Gum Source
Where does natural gum come from?
1. Sapodilla trees
• Chicle is produced commercially from the sap of the red and white Sapodilla tree that grows in the rain forests of Central and South America.
• These trees grow in the Yucatan Peninsula and reach heights of 100 feet or more, and develop with great hardness and density.
• The Sapodillas (Achras Sapota) are tapped for their latex after they are 20 to 25 years old.
• Each tapping, is made with a series of cross cuts - in the form of a herringbone - leads to a center channel yielding only 2 1/2 pounds of gum over a period of six hours.
• Trees are tapped only once in three or four years.
2. Spruce trees
• Natural form of gum-like resin is obtained by cutting the bark of spruce trees.
• Spruce gum was replaced gradually by paraffin wax gum.
3. Other trees
• Other trees also contribute their latex to the chewing gum industry.
• Some of the latex used are leche, caspi and sorva, found in the Amazon Valley; nispero and tunu, from Central America; and jelutong, found in Indonesia, Malaya, and British Borneo. Rosin, from pine trees found in the southeastern and southern parts of the United States, is also used to enhance the texture of the gum base.
4. Paraffin gum
• Paraffin gum requires the heat and moisture of the mouth to render it suitable for chewing, and was therefore replaced as a base of all "regular" gums by other substances.
• Sweetened and flavored paraffin wax is still used in the production of novelty chewing products.
• Refined paraffin waxes are also used as ingredients of chewing gum bases.
Modern Chewing gum
• Modern chewing gum products appeared in 1869.
• Gum made with chicle and similar latexes became more popular than spruce gum or paraffin gum. Chicle-base chewing gum was smoother, softer and held its flavor better than any previous type of chewing gum.
• By the 1900s chewing gum was manufactured in many different shapes and sizes (long pencil-shaped sticks, ball form, flat sticks and blocks) and flavors (peppermint, fruit and spearmint).
• Today, synthetic materials replace natural gum ingredients to create a chewing gum with better quality, texture and taste.
• Although chicle and other natural gums are still utilized by the chewing gum industry, because of ever-increasing demand, are being extended by man-made materials.

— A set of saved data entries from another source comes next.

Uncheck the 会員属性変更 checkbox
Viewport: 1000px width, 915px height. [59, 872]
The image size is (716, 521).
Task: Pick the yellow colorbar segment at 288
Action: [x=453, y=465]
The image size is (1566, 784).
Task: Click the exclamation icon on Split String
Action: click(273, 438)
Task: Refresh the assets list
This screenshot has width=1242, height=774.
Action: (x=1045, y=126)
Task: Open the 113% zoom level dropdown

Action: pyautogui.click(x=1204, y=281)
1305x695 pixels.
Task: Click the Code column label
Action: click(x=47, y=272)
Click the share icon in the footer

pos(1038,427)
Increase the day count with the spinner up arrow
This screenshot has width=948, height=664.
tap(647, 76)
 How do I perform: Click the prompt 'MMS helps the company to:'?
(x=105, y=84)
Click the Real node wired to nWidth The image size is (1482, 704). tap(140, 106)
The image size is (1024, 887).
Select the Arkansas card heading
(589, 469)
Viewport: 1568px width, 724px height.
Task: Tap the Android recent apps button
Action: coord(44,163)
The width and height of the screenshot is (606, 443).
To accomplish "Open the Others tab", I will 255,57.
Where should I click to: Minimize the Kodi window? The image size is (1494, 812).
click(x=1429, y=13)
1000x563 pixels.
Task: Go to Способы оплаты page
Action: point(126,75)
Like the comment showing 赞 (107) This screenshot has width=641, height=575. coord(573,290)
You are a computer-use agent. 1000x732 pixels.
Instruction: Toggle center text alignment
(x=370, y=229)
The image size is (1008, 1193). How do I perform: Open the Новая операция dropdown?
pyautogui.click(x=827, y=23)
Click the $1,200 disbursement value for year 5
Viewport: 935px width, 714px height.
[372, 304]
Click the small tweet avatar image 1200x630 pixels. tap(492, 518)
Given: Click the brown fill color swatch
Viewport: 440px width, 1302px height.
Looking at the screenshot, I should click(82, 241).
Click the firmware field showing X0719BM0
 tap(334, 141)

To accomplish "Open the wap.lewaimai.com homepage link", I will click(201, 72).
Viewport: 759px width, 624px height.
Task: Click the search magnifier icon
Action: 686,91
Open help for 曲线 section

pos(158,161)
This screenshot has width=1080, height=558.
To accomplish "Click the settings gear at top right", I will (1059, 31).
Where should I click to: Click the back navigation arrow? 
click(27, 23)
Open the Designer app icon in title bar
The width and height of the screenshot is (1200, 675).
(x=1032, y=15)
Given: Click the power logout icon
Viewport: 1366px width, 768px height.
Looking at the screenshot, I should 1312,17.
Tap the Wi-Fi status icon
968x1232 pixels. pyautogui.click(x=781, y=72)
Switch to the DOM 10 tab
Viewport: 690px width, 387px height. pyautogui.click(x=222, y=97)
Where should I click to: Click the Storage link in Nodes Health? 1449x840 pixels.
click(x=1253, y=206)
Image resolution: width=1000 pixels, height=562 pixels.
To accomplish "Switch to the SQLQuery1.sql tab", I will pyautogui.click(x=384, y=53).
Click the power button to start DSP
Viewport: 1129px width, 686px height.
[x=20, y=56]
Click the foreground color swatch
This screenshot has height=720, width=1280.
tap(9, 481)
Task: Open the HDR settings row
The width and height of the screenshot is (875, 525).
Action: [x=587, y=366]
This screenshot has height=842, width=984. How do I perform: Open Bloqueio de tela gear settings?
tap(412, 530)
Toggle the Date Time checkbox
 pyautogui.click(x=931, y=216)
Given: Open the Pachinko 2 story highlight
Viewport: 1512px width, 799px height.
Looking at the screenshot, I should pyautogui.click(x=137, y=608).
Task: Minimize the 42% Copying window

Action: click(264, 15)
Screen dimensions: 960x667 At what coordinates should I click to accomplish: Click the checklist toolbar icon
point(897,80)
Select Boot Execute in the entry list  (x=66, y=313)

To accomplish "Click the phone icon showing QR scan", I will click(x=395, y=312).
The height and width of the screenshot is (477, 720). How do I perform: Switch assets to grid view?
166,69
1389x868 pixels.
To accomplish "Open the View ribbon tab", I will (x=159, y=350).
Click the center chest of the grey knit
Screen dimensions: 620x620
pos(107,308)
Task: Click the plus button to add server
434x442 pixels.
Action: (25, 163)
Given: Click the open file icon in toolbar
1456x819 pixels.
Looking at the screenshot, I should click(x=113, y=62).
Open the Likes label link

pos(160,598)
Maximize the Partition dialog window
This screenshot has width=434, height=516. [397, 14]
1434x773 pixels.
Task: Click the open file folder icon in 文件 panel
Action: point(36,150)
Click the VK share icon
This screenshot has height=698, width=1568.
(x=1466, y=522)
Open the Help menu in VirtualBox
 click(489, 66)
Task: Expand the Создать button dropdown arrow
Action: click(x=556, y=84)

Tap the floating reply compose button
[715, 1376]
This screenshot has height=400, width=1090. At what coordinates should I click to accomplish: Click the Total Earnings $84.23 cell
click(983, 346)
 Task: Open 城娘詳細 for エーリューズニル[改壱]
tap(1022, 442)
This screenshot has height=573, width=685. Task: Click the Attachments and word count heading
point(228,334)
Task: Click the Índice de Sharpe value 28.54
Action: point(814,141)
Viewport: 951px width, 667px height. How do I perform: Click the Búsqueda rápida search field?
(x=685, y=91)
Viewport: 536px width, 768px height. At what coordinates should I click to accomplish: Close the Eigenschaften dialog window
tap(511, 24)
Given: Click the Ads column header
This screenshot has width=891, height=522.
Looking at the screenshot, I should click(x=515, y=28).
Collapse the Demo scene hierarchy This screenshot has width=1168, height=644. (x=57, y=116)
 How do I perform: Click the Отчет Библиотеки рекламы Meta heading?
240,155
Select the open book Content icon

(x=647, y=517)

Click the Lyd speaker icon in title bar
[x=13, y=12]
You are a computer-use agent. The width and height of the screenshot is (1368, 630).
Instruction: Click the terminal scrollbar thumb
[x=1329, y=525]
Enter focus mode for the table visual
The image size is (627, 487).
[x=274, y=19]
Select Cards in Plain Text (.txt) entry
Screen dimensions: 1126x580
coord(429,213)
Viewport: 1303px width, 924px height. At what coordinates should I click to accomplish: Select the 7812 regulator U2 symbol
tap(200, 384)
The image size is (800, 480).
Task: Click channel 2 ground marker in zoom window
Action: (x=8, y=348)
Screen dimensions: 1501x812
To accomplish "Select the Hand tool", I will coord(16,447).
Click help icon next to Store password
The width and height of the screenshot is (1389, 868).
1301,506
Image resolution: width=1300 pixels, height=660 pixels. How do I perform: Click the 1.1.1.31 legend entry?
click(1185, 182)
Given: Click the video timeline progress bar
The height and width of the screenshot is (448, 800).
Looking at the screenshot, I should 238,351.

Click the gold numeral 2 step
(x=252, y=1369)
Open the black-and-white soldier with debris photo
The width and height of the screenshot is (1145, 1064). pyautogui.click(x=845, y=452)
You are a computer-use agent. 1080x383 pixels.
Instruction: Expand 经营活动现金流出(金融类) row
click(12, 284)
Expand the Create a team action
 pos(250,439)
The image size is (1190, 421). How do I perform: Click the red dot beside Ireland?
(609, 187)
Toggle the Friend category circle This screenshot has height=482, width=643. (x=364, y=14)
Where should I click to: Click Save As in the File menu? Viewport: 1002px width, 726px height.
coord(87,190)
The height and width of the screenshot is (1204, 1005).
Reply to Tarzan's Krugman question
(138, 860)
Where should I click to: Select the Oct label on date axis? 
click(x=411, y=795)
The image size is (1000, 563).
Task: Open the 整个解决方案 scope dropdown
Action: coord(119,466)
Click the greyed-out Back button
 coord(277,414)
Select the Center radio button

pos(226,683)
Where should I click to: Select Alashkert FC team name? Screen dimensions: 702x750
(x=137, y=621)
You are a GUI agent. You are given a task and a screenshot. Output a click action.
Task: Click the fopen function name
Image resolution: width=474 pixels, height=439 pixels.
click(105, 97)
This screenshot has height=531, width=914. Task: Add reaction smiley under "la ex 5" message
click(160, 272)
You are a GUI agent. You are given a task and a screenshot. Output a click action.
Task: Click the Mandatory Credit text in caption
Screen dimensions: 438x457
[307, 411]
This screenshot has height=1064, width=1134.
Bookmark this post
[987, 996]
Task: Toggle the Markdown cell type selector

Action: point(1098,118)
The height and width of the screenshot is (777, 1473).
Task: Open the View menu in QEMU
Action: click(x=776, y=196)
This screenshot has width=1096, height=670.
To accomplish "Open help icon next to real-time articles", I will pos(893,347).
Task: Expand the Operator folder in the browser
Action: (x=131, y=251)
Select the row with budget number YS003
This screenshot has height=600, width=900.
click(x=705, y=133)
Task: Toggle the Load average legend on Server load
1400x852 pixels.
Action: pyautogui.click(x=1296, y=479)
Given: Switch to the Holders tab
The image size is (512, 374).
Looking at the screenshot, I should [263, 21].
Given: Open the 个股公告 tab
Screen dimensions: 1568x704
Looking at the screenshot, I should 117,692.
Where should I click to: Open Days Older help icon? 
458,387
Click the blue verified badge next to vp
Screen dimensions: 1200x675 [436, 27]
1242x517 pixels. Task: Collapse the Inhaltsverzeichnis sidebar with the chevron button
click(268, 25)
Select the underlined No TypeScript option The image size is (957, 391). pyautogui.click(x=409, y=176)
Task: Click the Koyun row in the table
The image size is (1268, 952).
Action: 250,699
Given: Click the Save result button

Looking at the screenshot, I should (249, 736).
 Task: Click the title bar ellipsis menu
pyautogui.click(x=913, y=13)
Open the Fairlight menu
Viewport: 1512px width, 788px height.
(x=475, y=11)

• The man-made materials have proven beneficial in providing the high consistency of chewing quality that the industry prides itself in.
• Corn syrup, sugar, and flavoring agents are later added to the gum base in the gum-making process. These agents are of the highest quality, produced under spotless, rigidly controlled laboratory conditions.
• In more recent times, sugar free sweeteners have been added to the process to provide an even greater variety of product offering.